▸ **EXERCISE DIRECTIONS**: Below are some entries. Transcribe the lines from the one holding "You are a computer-use agent. Viewport: 995px" to the one holding "Open the Зарплата menu", inclusive, but not the pictures among them.

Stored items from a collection
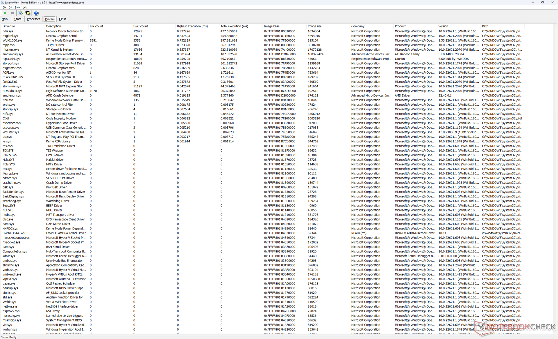558x339 pixels.
Task: Select the ndis.sys driver row
Action: [x=8, y=31]
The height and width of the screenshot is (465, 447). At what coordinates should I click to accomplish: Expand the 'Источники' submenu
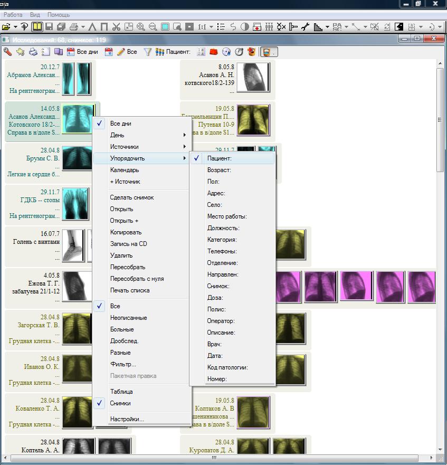pyautogui.click(x=124, y=147)
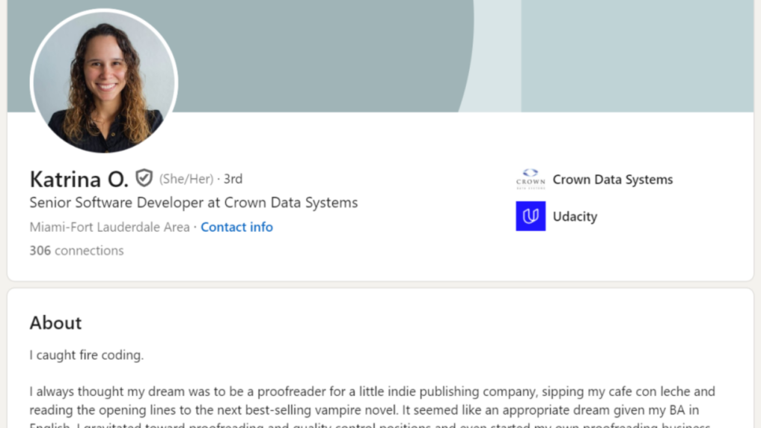
Task: Click the Katrina O. profile name
Action: [x=79, y=179]
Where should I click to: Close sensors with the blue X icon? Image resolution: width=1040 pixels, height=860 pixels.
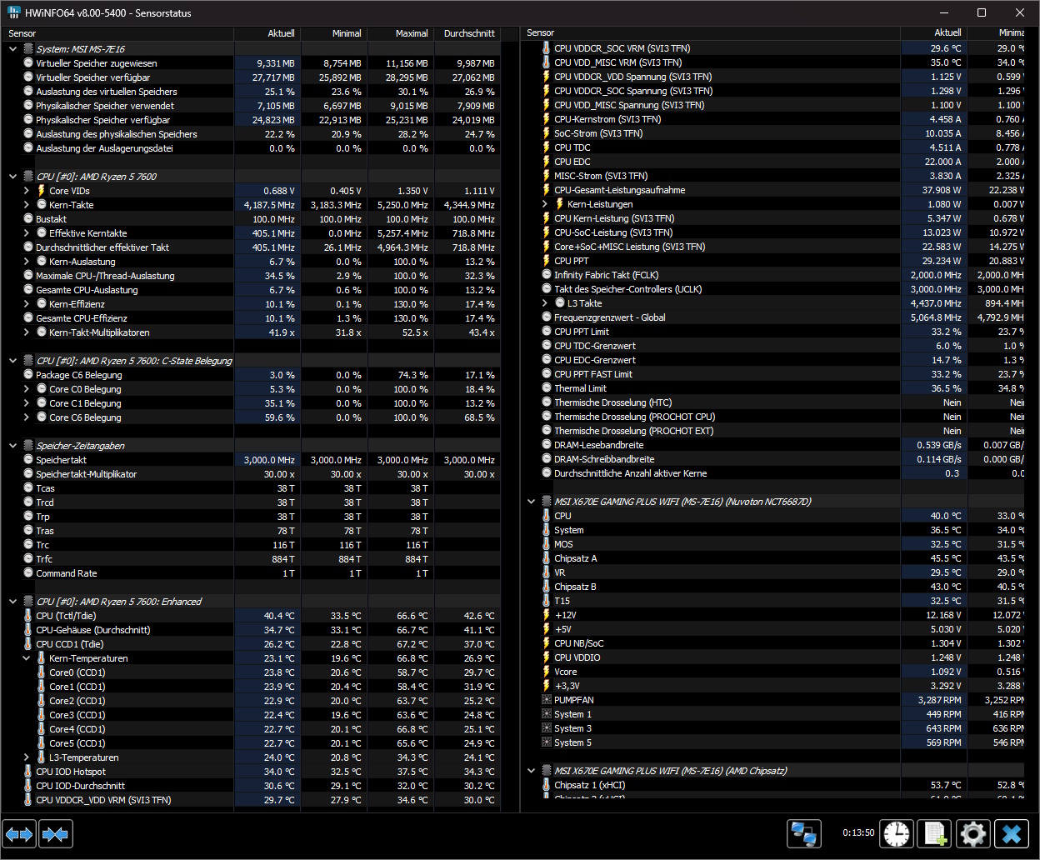coord(1012,833)
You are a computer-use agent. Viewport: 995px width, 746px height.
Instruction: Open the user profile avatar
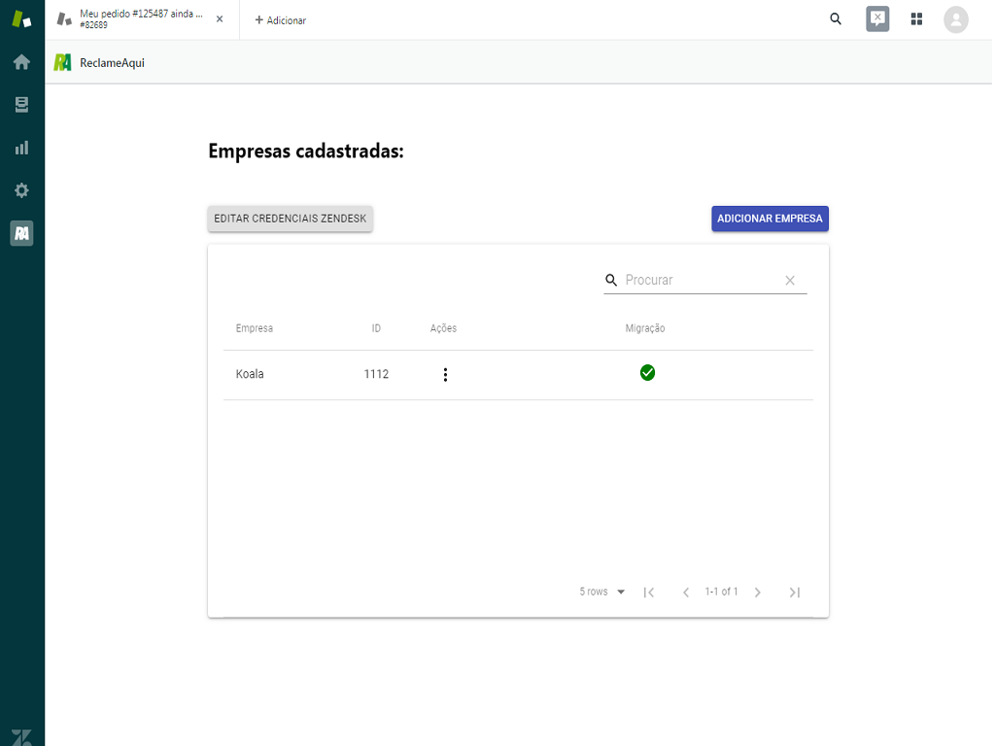coord(956,19)
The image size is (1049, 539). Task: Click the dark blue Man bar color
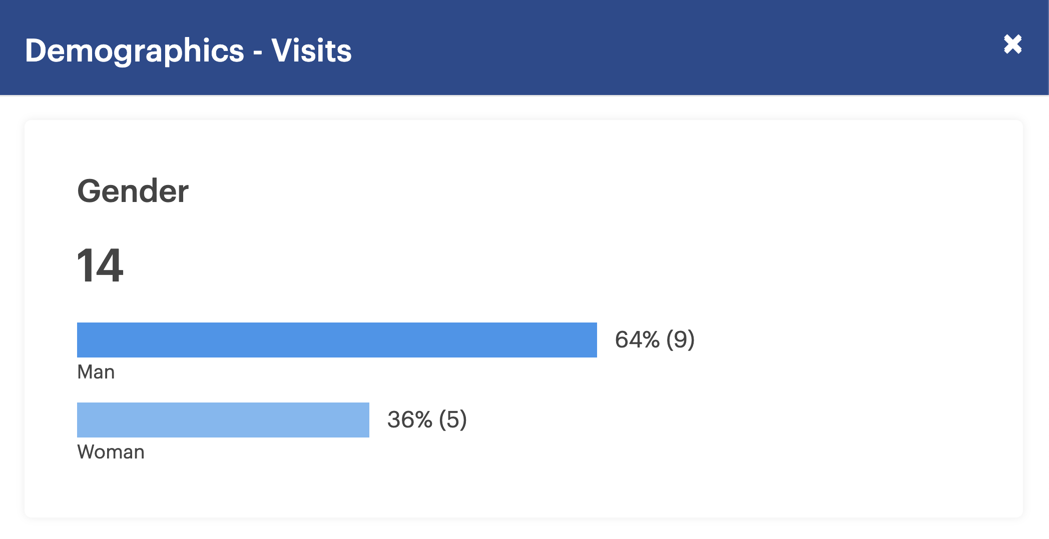pyautogui.click(x=337, y=340)
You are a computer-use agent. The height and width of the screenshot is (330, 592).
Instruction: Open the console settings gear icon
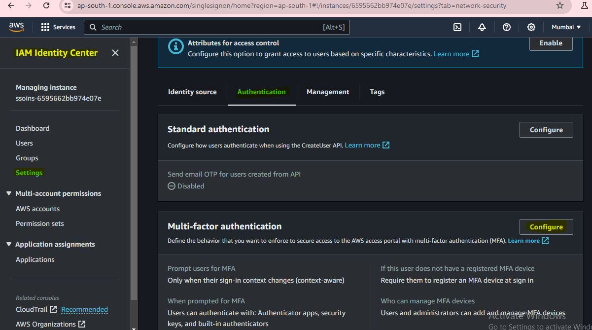531,27
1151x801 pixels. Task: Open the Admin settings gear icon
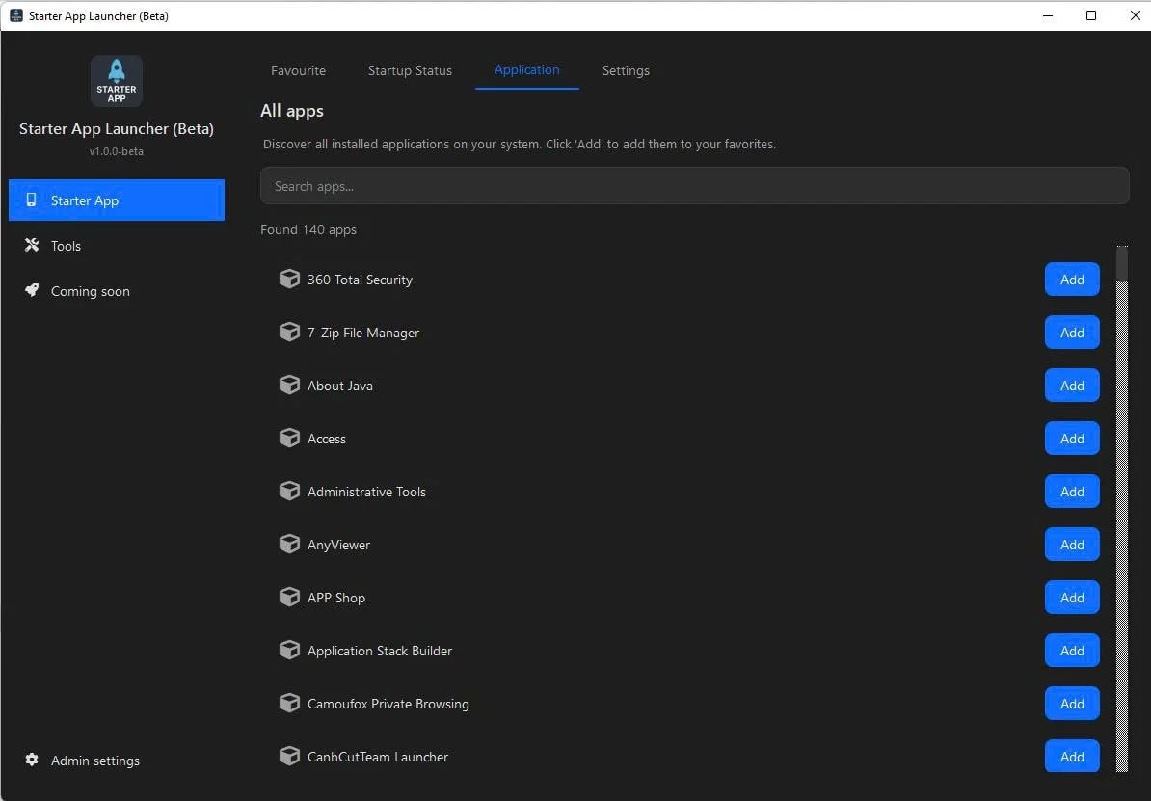click(32, 761)
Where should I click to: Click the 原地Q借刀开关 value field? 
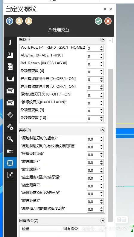[x=93, y=96]
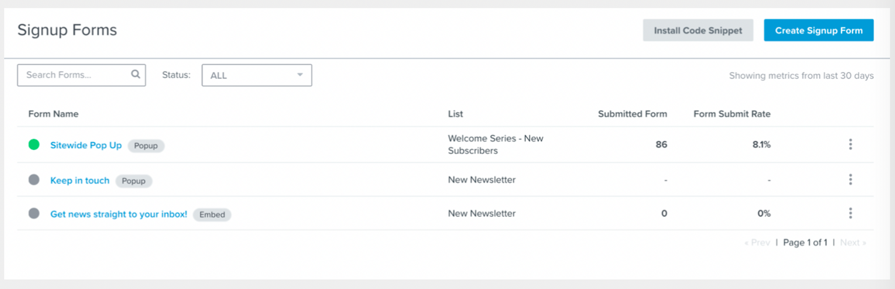Click the Embed tag beside Get news form
This screenshot has height=289, width=895.
pos(212,214)
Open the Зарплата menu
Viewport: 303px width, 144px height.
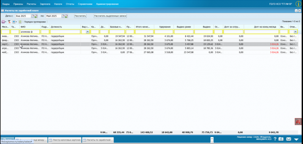point(45,4)
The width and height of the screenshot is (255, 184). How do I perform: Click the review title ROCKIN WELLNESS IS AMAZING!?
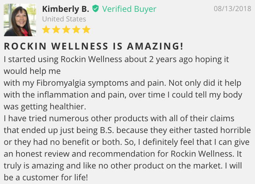click(94, 46)
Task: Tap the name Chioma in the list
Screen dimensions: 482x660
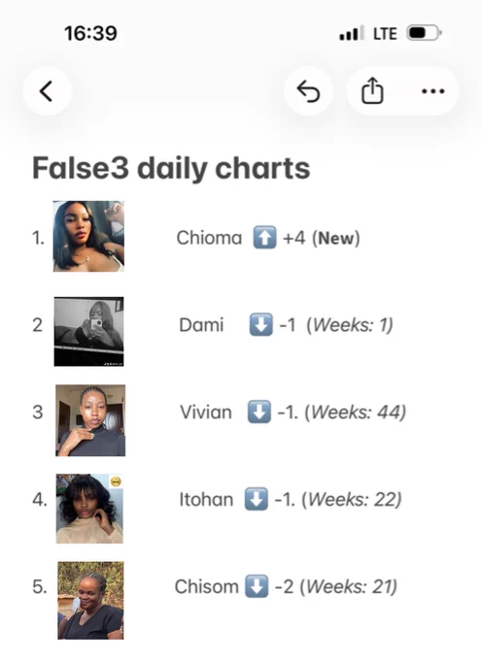Action: [x=209, y=238]
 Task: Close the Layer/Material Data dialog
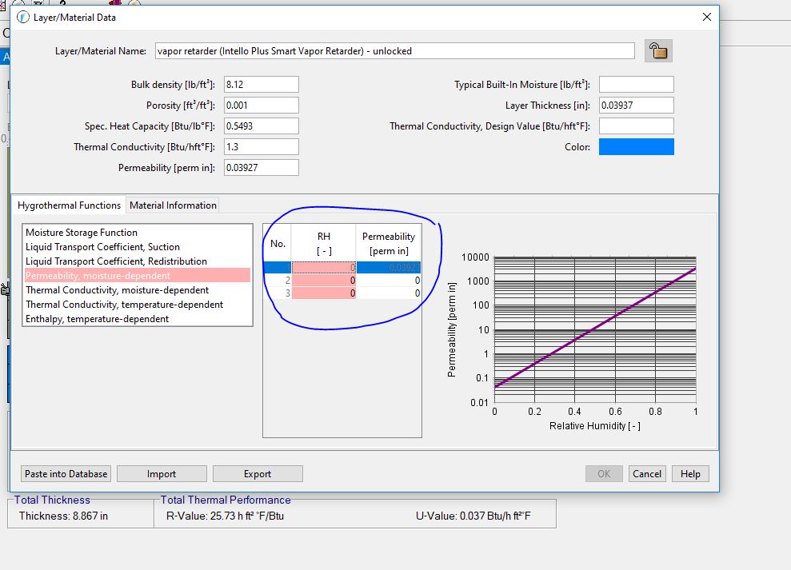705,17
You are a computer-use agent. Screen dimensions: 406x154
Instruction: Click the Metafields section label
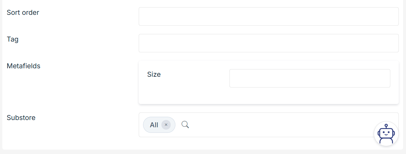(24, 66)
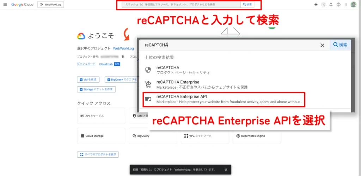The height and width of the screenshot is (176, 361).
Task: Click the Gemini sparkle icon
Action: pos(316,5)
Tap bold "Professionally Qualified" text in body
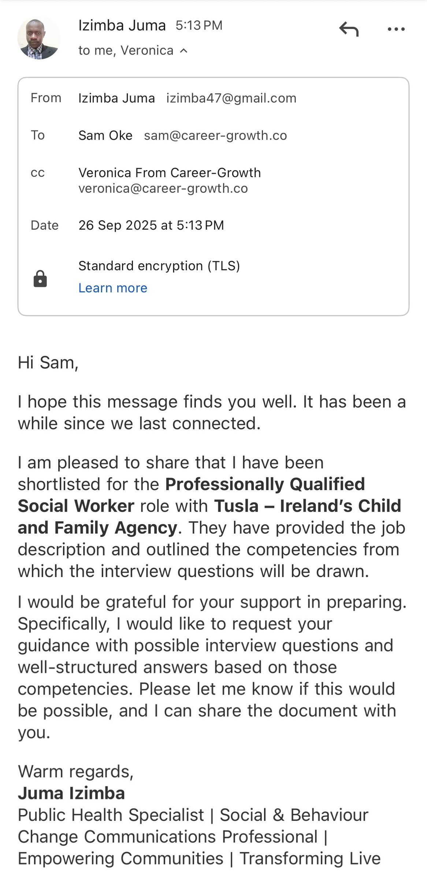Viewport: 427px width, 885px height. [265, 484]
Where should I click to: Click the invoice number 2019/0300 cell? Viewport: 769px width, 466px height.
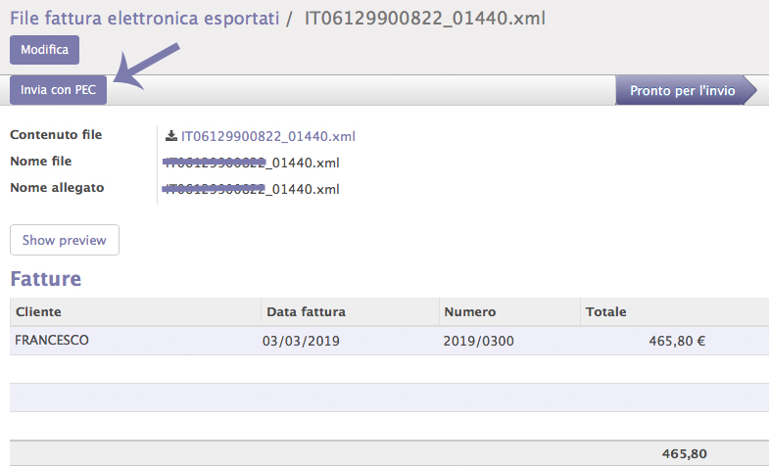479,341
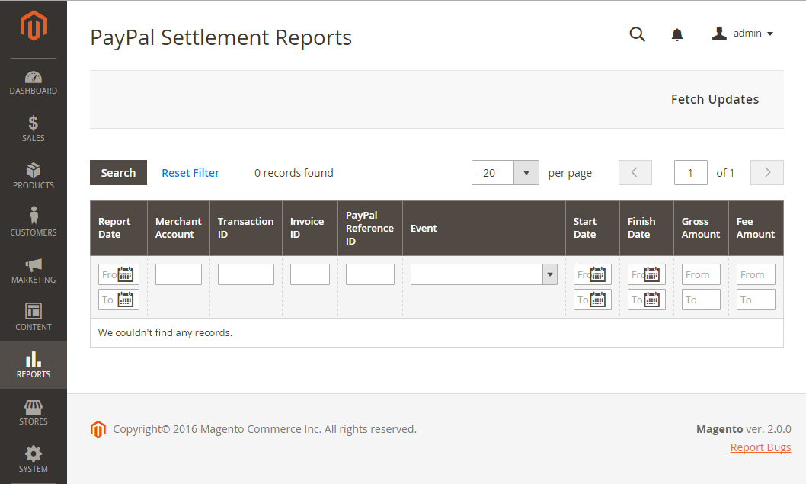Open the per page count dropdown

point(526,173)
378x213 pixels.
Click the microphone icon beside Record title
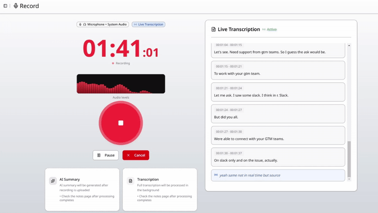coord(16,6)
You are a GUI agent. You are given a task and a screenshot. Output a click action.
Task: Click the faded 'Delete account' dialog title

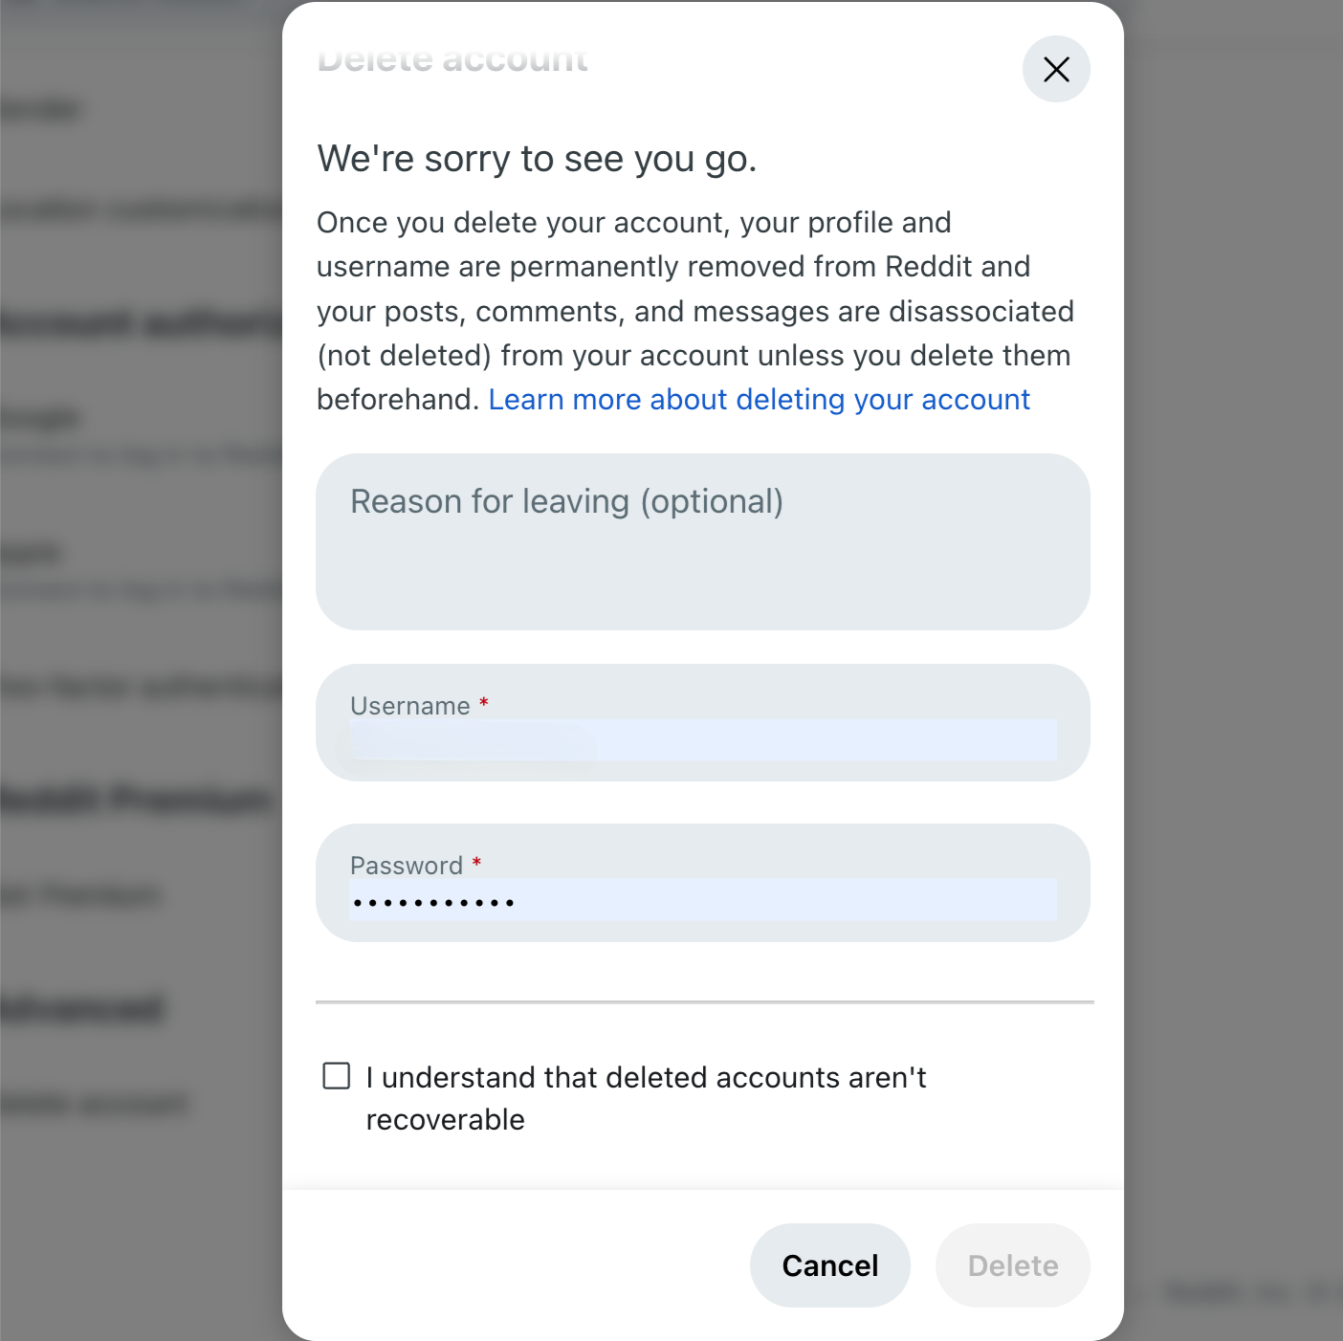451,59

▸ **THE ANSWER**:
You are a computer-use agent. Viewport: 995px width, 746px height.
Instruction: Open the user profile avatar
coord(956,19)
The image size is (1049, 539). Task: Click the dark blue Man bar color
pyautogui.click(x=337, y=340)
You are a computer-use agent. The height and width of the screenshot is (330, 592).
Instruction: Open the console settings gear icon
531,27
1151x801 pixels. Task: Open the Admin settings gear icon
click(32, 761)
Where should I click to: Click the 原地Q借刀开关 value field? 
[x=93, y=96]
Click the Embed tag beside Get news form
This screenshot has height=289, width=895.
pos(212,214)
Open the Зарплата menu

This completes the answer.